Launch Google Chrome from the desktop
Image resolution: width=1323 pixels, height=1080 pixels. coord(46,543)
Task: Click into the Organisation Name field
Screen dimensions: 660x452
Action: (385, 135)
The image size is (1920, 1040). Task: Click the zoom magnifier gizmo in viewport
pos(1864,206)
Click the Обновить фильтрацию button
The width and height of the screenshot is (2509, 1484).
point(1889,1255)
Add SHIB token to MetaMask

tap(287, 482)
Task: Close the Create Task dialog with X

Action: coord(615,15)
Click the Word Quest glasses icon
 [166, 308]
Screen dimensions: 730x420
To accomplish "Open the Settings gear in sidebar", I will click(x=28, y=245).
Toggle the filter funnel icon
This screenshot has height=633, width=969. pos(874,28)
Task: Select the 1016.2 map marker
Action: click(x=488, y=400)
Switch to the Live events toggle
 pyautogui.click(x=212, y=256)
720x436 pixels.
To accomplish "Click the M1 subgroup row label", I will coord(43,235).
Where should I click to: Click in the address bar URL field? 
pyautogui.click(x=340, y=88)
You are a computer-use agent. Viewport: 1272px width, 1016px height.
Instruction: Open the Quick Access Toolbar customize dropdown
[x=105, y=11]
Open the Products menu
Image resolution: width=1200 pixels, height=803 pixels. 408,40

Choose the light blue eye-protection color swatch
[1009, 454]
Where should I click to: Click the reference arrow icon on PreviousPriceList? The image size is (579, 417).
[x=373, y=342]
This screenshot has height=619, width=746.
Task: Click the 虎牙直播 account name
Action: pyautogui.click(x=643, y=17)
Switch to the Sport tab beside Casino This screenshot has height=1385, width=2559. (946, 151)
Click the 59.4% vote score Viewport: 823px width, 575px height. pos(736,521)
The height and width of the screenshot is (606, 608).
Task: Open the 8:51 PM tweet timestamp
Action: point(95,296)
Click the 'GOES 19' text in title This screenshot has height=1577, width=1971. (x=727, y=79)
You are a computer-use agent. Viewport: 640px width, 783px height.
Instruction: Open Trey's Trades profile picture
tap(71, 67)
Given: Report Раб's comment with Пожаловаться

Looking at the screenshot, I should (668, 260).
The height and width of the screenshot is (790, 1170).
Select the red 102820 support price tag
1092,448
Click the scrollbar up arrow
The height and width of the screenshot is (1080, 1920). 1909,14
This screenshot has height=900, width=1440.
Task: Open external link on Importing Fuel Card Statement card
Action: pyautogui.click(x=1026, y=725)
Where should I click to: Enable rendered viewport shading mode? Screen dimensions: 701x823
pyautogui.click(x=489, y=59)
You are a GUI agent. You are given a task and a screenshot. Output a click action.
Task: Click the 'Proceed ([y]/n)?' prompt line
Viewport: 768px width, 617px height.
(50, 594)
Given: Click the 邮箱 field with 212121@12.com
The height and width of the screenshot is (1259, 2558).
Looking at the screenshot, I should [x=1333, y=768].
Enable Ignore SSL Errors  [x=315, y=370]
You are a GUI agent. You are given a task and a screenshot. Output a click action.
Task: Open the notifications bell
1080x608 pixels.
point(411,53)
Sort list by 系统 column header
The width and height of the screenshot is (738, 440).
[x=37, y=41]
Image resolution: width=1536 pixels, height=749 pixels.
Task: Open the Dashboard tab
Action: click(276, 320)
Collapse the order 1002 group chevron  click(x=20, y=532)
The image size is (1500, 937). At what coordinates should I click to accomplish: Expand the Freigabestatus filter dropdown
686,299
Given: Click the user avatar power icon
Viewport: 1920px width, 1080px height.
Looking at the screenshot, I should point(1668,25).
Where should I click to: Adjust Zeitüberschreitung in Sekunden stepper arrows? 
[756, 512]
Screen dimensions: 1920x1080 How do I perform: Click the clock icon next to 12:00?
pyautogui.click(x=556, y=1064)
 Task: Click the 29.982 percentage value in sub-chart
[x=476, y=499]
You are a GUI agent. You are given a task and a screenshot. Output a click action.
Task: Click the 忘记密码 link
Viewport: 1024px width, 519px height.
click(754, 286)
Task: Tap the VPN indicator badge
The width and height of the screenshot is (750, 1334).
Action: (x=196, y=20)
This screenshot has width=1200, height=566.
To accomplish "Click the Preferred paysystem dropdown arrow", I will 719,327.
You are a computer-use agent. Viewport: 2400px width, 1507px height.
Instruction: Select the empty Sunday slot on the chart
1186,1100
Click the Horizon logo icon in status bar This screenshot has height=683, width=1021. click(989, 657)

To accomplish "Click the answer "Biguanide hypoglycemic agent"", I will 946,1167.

******

# Job:
Can you recast all the entries above as a numbered list, one line per item, with the blank lines left out?

# The reply:
1. Launch Google Chrome from the desktop
2. Image resolution: width=1323 pixels, height=1080 pixels. coord(46,543)
3. Task: Click into the Organisation Name field
4. Screen dimensions: 660x452
5. Action: (385, 135)
6. The image size is (1920, 1040). Task: Click the zoom magnifier gizmo in viewport
7. pos(1864,206)
8. Click the Обновить фильтрацию button
9. The width and height of the screenshot is (2509, 1484).
10. point(1889,1255)
11. Add SHIB token to MetaMask
12. tap(287, 482)
13. Task: Close the Create Task dialog with X
14. Action: coord(615,15)
15. Click the Word Quest glasses icon
16.  [166, 308]
17. Screen dimensions: 730x420
18. To accomplish "Open the Settings gear in sidebar", I will click(x=28, y=245).
19. Toggle the filter funnel icon
20. This screenshot has height=633, width=969. pos(874,28)
21. Task: Select the 1016.2 map marker
22. Action: click(x=488, y=400)
23. Switch to the Live events toggle
24.  pyautogui.click(x=212, y=256)
25. 720x436 pixels.
26. To accomplish "Click the M1 subgroup row label", I will coord(43,235).
27. Where should I click to: Click in the address bar URL field? 
28. pyautogui.click(x=340, y=88)
29. You are a computer-use agent. Viewport: 1272px width, 1016px height.
30. Instruction: Open the Quick Access Toolbar customize dropdown
31. [x=105, y=11]
32. Open the Products menu
33. Image resolution: width=1200 pixels, height=803 pixels. 408,40
34. Choose the light blue eye-protection color swatch
35. [1009, 454]
36. Where should I click to: Click the reference arrow icon on PreviousPriceList? The image size is (579, 417).
37. [x=373, y=342]
38. This screenshot has height=619, width=746.
39. Task: Click the 虎牙直播 account name
40. Action: pyautogui.click(x=643, y=17)
41. Switch to the Sport tab beside Casino This screenshot has height=1385, width=2559. (946, 151)
42. Click the 59.4% vote score Viewport: 823px width, 575px height. pos(736,521)
43. The height and width of the screenshot is (606, 608).
44. Task: Open the 8:51 PM tweet timestamp
45. Action: point(95,296)
46. Click the 'GOES 19' text in title This screenshot has height=1577, width=1971. (x=727, y=79)
47. You are a computer-use agent. Viewport: 640px width, 783px height.
48. Instruction: Open Trey's Trades profile picture
49. tap(71, 67)
50. Given: Report Раб's comment with Пожаловаться
51. Looking at the screenshot, I should (668, 260).
52. The height and width of the screenshot is (790, 1170).
53. Select the red 102820 support price tag
54. 1092,448
55. Click the scrollbar up arrow
56. The height and width of the screenshot is (1080, 1920). 1909,14
57. This screenshot has height=900, width=1440.
58. Task: Open external link on Importing Fuel Card Statement card
59. Action: pyautogui.click(x=1026, y=725)
60. Where should I click to: Enable rendered viewport shading mode? Screen dimensions: 701x823
61. pyautogui.click(x=489, y=59)
62. You are a GUI agent. You are given a task and a screenshot. Output a click action.
63. Task: Click the 'Proceed ([y]/n)?' prompt line
64. Viewport: 768px width, 617px height.
65. (50, 594)
66. Given: Click the 邮箱 field with 212121@12.com
67. The height and width of the screenshot is (1259, 2558).
68. Looking at the screenshot, I should [x=1333, y=768].
69. Enable Ignore SSL Errors  [x=315, y=370]
70. You are a GUI agent. You are given a task and a screenshot. Output a click action.
71. Task: Open the notifications bell
72. 1080x608 pixels.
73. point(411,53)
74. Sort list by 系统 column header
75. The width and height of the screenshot is (738, 440).
76. [x=37, y=41]
77. Image resolution: width=1536 pixels, height=749 pixels.
78. Task: Open the Dashboard tab
79. Action: click(276, 320)
80. Collapse the order 1002 group chevron  click(x=20, y=532)
81. The image size is (1500, 937). At what coordinates should I click to accomplish: Expand the Freigabestatus filter dropdown
82. 686,299
83. Given: Click the user avatar power icon
84. Viewport: 1920px width, 1080px height.
85. Looking at the screenshot, I should point(1668,25).
86. Where should I click to: Adjust Zeitüberschreitung in Sekunden stepper arrows? 
87. [756, 512]
88. Screen dimensions: 1920x1080 How do I perform: Click the clock icon next to 12:00?
89. pyautogui.click(x=556, y=1064)
90.  Task: Click the 29.982 percentage value in sub-chart
91. [x=476, y=499]
92. You are a GUI agent. You are given a task and a screenshot. Output a click action.
93. Task: Click the 忘记密码 link
94. Viewport: 1024px width, 519px height.
95. click(754, 286)
96. Task: Tap the VPN indicator badge
97. The width and height of the screenshot is (750, 1334).
98. Action: (x=196, y=20)
99. This screenshot has width=1200, height=566.
100. To accomplish "Click the Preferred paysystem dropdown arrow", I will 719,327.
101. You are a computer-use agent. Viewport: 2400px width, 1507px height.
102. Instruction: Select the empty Sunday slot on the chart
103. 1186,1100
104. Click the Horizon logo icon in status bar This screenshot has height=683, width=1021. click(989, 657)
105. To accomplish "Click the answer "Biguanide hypoglycemic agent"", I will 946,1167.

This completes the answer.